Theory Says Redundancy Matters. Practice Teaches It When You Can't Walk Downstairs.

I knew redundancy mattered. On paper. I had read about it. I understood the concept. Knowing and feeling are two different things though. One went down when I wasn't home. The other taught me why I needed it in a way no article ever could.

Within about a week and a half of being away, there was a short power blip on my homelab. My laptop had no UPS yet because I was waiting for the Unifi 2U model to come in stock. That wouldn't have been such a big deal if the laptop still had its battery.

When I first built out my homelab setup, I noticed the battery was swelling enough to affect the trackpad. I pulled it out immediately rather than risk permanent damage or a fire hazard sitting in there indefinitely. That decision saved me from a worse problem later but left the laptop with zero backup power and no way to handle even a brief outage gracefully.

The server didn't recover on its own either.
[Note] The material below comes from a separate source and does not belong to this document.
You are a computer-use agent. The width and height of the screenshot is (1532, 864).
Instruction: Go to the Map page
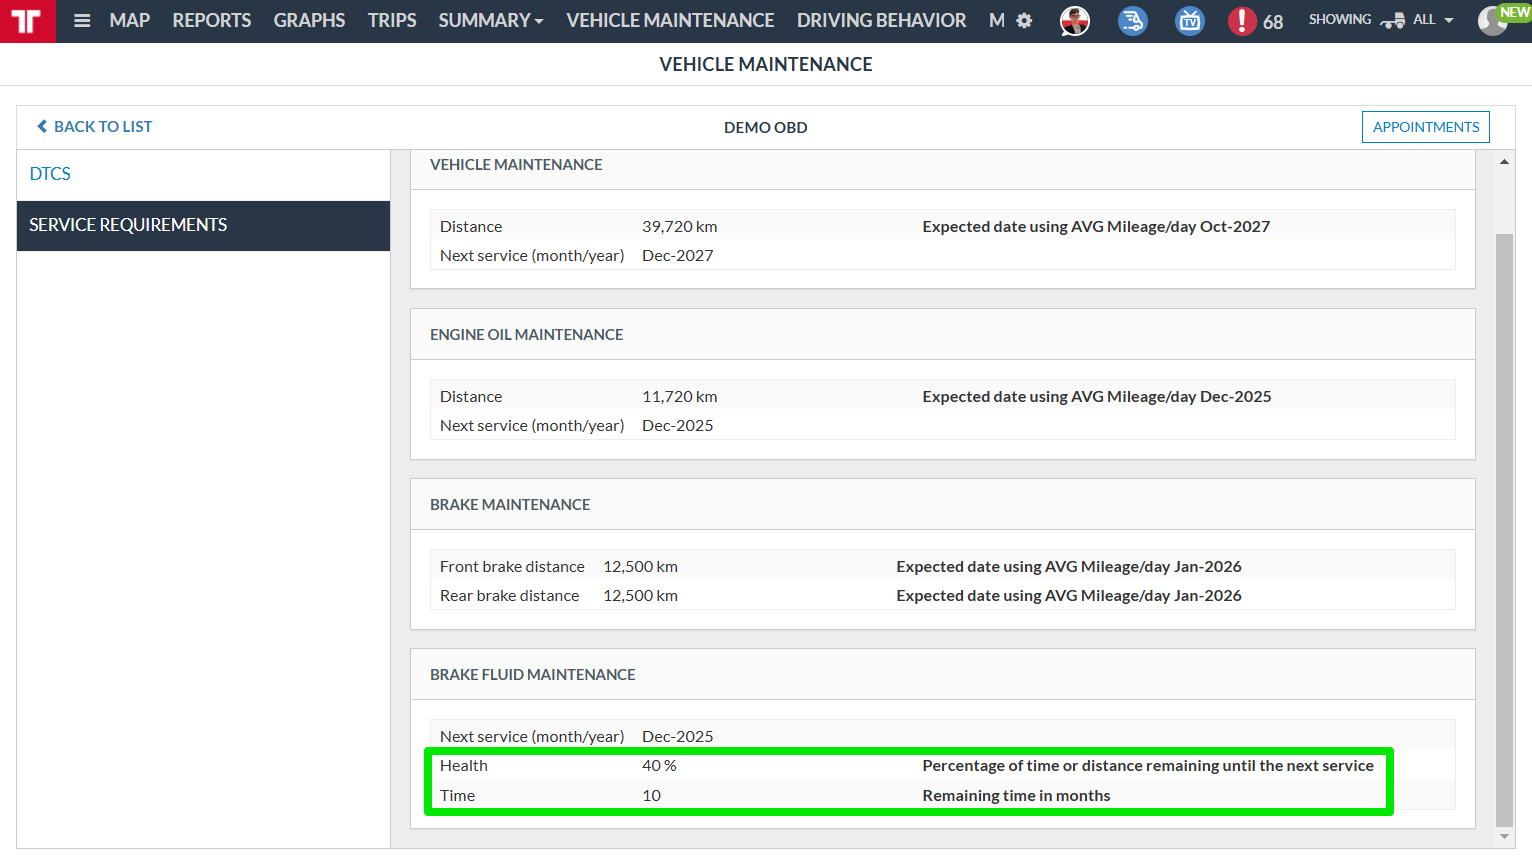tap(129, 21)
Unlike my repurposed gaming machine running InferDeck, the laptop's BIOS doesn't have automatic reboot built in. When the power came back, nothing started. Thirty-six Docker containers, all offline, waiting for someone to press the power button.
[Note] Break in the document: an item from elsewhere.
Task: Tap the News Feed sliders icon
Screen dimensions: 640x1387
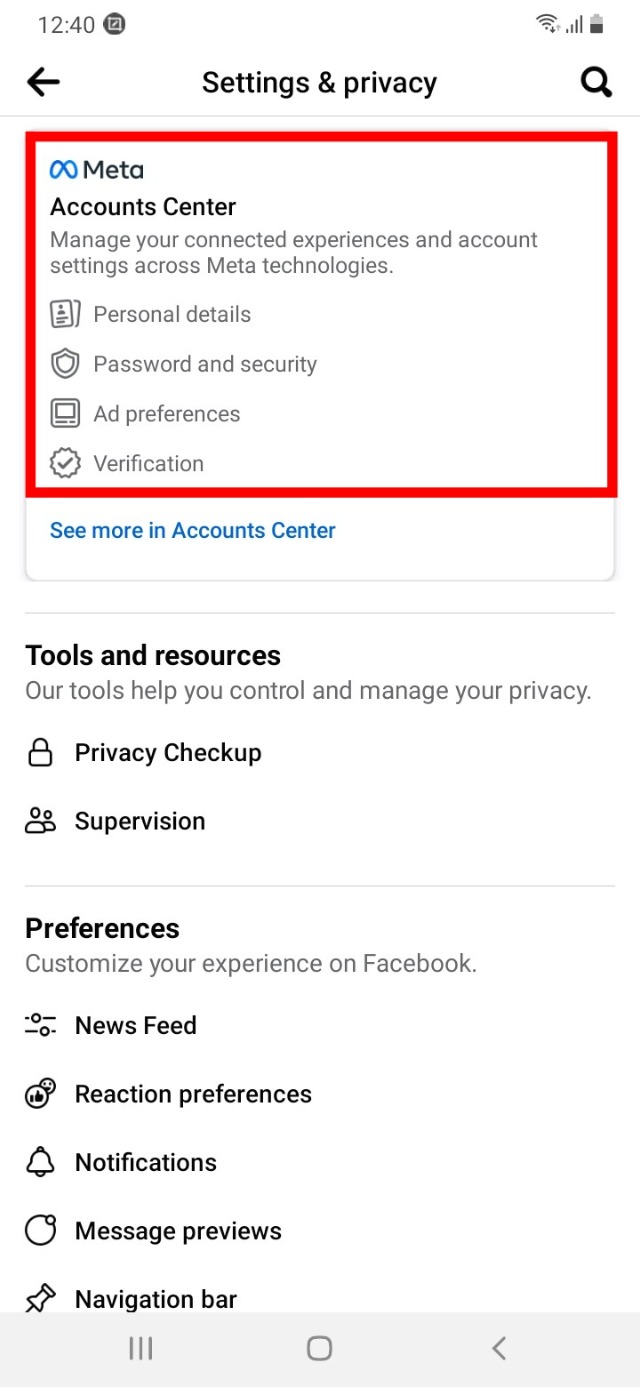Action: pyautogui.click(x=40, y=1025)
Thankfully I had family nearby that day and they were able to pop in and turn it on. Without that luck, it would have been a six-hour round trip just to restore things manually. I knew redundancy was important before this happened but never grasped how quickly a minor inconvenience becomes a major one when you're not there to fix it.

I've now installed the Unifi UPS 2U and those small blips are handled automatically. It won't cover longer outages, but that's fine for what I need right now. The real lesson here wasn't about buying hardware though. It was about understanding cost in a way that theory never gives you.

When I work from home and the power flickers, I pop downstairs, press the button, and everything's back in thirty seconds. That convenience shapes how you think about these problems. You figure someone will be around to deal with it when it matters. Until someone isn't.

What I'm planning next is a redundant node so services can fail over if the machine itself dies. I also want a smaller secondary machine that auto-reboots on startup to handle the laptop's limitation permanently. The laptop works fine as a server, just not when it needs physical intervention to come back online.

I always nodded along when people talked about redundancy planning. Now I get why they bother. Theory tells you something is important. Experience teaches you how much.